Goldberg - Contrasted with Eldridge
Family had welfare payments revoked and the original court held a hearing was required
Eldridge Court held
1. You could be wealthy and on disability, not the case on welfare
2. Little risk in mistake examining medical documents, but many on welfare may fill out re-evaluation paperwork improperly
3. The cost of a hearing every time would be very high and create a huge backlog because everyone would have an incentive to ask for one
Hamdi v. Rumsfeld
US Citizen detained by military in Afghanistan as enemy combatant, argues due process requires a criminal trial
Rule: Due process guarantees that United States citizens held in the United States as enemy combatants must be given
1. Notice of the factual basis for his classification, and
2. a meaningful opportunity to contest the factual basis for that detention before a neutral decision-maker.
Majority holds the military can tailor how to achieve this standard
Scalia Dissent: Initiate a criminal trial now or release (prof likes)
The beginning of substantive due process
Court begins the idea of substantive due process through the Interpretation of “liberty” in the 14th amendment
- The government may pass a law which shrinks our zone of liberty in order to protect the public, BUT
- The law must not be “arbitrary”, the government needs a reason to restrain liberty. Thus, arbitrary laws violate due process.
Pierce v. Society of the Sisters
State of OR essentially bans private schools by mandating children attend public school
Court Holds the law is arbitrary
1. No reasonable relationship to a state interest is shown in this case.

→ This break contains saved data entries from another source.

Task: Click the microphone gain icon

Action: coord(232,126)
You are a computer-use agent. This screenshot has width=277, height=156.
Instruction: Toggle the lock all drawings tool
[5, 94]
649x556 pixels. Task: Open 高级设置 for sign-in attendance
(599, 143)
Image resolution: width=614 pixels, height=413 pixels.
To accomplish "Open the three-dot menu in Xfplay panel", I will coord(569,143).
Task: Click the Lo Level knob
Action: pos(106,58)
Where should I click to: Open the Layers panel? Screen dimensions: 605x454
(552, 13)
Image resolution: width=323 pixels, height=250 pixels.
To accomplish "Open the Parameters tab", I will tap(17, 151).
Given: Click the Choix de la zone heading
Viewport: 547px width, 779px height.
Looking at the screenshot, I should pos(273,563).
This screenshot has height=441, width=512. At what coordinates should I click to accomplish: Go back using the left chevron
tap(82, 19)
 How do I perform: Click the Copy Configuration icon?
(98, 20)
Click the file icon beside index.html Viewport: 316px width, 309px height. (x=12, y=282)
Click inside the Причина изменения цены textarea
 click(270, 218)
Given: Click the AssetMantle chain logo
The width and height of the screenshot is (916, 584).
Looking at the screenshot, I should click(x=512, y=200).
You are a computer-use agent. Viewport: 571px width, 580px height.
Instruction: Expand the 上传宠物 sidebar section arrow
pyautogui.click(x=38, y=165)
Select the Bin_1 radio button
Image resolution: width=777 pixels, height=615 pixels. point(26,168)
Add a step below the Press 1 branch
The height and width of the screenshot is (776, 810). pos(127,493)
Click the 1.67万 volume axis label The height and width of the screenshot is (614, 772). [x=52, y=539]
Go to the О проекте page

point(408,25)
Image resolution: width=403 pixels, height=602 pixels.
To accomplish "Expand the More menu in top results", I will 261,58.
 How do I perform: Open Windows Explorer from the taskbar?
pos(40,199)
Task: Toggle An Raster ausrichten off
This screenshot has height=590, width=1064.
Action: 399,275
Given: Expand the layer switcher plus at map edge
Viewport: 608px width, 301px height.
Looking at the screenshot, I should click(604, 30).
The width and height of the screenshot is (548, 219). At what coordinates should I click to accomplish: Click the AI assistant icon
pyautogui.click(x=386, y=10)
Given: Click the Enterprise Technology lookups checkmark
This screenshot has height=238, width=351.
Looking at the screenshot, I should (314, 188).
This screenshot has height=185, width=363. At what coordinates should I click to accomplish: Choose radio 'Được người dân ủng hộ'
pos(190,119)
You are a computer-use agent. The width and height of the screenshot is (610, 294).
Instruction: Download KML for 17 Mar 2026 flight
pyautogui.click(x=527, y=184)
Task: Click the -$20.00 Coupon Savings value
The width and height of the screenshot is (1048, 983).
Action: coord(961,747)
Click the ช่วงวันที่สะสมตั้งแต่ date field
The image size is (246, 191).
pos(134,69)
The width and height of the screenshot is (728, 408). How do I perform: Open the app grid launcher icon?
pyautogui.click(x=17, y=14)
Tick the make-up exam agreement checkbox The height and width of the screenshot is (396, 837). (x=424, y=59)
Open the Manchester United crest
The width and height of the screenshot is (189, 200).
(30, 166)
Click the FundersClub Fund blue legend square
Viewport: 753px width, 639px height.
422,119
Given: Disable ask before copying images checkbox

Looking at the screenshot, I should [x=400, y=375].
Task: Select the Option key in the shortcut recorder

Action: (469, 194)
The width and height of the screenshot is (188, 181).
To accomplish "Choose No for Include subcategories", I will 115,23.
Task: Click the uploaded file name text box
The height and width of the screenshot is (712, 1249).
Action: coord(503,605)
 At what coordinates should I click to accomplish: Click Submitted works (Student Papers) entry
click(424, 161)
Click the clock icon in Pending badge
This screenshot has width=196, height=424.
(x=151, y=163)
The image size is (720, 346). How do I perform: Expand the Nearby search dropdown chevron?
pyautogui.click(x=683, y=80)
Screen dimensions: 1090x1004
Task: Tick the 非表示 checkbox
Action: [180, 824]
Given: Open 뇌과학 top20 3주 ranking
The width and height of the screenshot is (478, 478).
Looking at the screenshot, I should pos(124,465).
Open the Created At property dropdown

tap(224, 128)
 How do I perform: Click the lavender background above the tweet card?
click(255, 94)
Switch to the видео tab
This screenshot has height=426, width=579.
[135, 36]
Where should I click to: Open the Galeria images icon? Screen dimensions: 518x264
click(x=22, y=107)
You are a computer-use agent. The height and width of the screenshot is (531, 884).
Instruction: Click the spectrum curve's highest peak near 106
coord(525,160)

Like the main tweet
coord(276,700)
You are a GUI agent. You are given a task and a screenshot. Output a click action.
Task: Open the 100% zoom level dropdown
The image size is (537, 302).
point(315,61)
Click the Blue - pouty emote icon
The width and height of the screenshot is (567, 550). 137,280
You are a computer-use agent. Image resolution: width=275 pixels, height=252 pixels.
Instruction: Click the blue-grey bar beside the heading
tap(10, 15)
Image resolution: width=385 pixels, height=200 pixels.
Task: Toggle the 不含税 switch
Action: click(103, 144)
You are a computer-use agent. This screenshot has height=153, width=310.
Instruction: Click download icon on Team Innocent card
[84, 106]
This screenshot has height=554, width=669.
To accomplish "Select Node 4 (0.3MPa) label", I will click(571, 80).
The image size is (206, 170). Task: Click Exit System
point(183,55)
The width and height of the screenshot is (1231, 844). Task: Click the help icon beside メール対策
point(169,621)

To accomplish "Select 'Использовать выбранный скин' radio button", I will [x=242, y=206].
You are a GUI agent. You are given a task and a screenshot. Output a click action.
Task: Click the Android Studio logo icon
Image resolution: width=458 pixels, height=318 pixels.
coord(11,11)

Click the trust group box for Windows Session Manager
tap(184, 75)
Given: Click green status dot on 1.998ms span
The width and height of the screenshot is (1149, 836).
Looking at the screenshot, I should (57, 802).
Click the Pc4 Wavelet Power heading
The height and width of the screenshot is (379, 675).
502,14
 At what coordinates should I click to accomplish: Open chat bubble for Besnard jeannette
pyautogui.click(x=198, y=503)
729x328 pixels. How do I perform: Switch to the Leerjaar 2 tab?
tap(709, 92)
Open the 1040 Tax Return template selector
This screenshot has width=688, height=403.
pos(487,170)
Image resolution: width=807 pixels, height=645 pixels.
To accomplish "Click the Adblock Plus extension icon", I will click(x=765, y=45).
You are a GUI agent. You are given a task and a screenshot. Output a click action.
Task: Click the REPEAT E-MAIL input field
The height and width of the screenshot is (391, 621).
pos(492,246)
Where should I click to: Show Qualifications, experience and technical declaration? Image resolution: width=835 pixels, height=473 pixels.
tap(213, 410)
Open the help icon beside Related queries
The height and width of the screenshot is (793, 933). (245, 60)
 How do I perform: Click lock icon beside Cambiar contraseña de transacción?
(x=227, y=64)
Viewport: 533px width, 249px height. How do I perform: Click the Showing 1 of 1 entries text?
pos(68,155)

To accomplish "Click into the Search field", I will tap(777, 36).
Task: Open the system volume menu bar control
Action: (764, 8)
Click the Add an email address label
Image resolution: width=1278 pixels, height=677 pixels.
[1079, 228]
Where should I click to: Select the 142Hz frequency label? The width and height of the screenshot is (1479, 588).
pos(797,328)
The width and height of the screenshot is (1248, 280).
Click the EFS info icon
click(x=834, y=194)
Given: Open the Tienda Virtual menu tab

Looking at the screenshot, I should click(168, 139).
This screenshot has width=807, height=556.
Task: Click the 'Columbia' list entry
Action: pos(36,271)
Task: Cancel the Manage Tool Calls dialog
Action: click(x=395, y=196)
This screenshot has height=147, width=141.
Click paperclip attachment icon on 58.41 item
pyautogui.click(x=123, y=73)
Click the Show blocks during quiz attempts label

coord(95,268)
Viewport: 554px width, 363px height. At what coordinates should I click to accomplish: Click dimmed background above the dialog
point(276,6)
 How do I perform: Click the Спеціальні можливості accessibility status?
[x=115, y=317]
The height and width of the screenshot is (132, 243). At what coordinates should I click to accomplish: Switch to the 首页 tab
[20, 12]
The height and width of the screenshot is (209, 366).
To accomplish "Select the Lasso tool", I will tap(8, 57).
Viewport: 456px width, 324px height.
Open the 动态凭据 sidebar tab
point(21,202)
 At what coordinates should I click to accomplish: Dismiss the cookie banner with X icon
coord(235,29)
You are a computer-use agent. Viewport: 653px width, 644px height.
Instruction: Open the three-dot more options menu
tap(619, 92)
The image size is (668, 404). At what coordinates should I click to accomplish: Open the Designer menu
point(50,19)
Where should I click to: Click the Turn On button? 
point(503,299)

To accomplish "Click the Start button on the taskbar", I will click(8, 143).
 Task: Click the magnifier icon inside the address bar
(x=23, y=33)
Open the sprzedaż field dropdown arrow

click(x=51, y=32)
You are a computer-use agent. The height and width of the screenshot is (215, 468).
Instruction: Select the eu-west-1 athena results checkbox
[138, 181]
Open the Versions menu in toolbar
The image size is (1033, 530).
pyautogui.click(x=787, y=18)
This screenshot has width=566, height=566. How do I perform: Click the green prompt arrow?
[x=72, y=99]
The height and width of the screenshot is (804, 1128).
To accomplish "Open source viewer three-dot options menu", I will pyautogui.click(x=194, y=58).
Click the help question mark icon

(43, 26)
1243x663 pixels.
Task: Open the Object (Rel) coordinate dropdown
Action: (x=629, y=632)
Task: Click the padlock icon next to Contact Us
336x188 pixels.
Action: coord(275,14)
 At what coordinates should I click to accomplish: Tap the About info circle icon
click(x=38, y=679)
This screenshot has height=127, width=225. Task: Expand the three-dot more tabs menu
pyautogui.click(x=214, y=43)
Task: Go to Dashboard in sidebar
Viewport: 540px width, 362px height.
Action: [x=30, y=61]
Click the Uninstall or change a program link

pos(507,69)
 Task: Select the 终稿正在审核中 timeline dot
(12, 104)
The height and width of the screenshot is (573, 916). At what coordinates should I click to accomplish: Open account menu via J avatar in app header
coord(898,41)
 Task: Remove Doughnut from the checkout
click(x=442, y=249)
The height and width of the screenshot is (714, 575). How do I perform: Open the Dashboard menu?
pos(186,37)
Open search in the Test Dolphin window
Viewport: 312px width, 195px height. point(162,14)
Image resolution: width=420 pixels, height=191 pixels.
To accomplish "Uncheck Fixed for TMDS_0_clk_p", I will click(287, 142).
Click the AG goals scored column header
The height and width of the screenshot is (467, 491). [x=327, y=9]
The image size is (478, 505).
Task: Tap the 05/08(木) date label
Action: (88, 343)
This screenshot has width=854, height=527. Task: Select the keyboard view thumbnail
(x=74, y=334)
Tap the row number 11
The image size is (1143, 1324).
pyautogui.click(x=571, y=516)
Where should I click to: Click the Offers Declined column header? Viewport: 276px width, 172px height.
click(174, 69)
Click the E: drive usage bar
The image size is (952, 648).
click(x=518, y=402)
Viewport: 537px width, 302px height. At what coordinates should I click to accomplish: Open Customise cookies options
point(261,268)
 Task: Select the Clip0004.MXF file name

2. There is no evidence that private education is harmful.
3. Thus, the Act unreasonably interferes with a constitutionally protected liberty interest.
The interest is the liberty of parents and guardians to direct their children’s education
Lochner v. NY - Facts and holding
Facts
1. Lochner challenged the fine he received for his worker working over the statutory limit set by NY
2. He had procedural due process, but challenged the constitutionality of the law
Holding:
1. State law was arbitrary (being a baker is not dangerous) and interfered with “economic liberty”
2. State’s infringing on economic liberty must have a health or safety interest and the law must be connected to achieving those goals
Lochner v. NY - Dissents and Note
Harlan dissent: Being a baker is dangerous and there is data to back that up
Holmes dissent: The court should not be making these decisions that are best suited for the legislature
Note: the problem with Holmes’s dissent is that sometimes the court needs to defend our rights that are infringed by the law
West Coast Hotel - repudiation of economic liberty
Facts
1. Hotel was not paying minimum wage and a maid sued.
2. The hotel argued the minimum wage law violated “economic liberty”
3. Court holds the law constitutional
Rule: A state may regulate the minimum wage paid to female employees when that regulation is for the purpose of promoting employees’ health, safety and general welfare.
State Farm v. Campbell
Dispute between parties to a car accident and the at-fault driver’s insurer for bad faith
Rule: Unlimited punitive damages violate substantive due process rights because they are arbitrary.